Durante o seu reinado, os portugueses foram muito admirados, mas também invejados, pelos holandeses, ingleses, franceses e, acima de tudo, pelos espanhóis. Morto o monarca ,puseram-se à espreita para ver qual seria o destino de Portugal e, sobretudo, do seu império, criado por D. João II, sábio e planejador.

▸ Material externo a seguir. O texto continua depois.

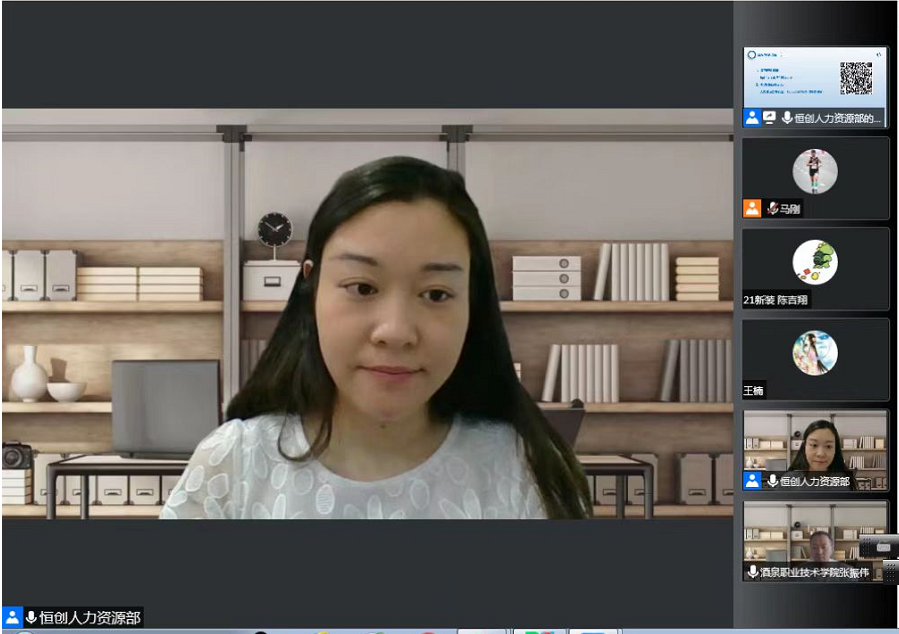Click the blue user icon on the small 恒创人力资源部 tile

point(752,482)
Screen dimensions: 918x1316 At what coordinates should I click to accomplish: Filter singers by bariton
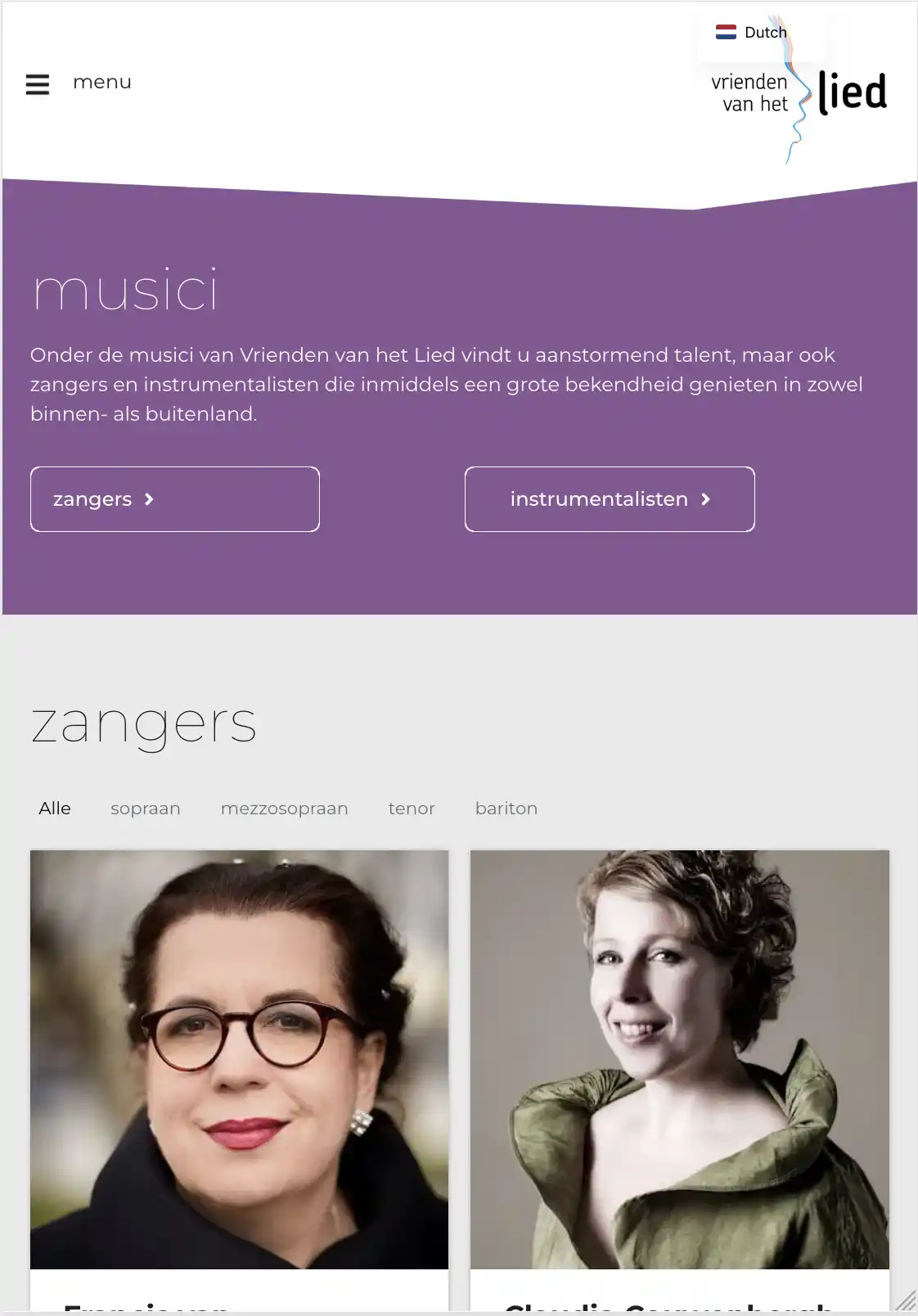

Em seu apogeu, o ultramar abarcava as ilhas dos Açores, a Madeira, Cabo Verde e ilha do Sal, Guiné, Angola, Moçambique, Goa, Gamão, Diu (Índia), Macau (China), Nagasaki (Japão), o Timor e a costa atlântica da América, com seus índios bravios e nenhuma riqueza visível, salvo o pau-de-tinta braseado que deu nome ao Brasil.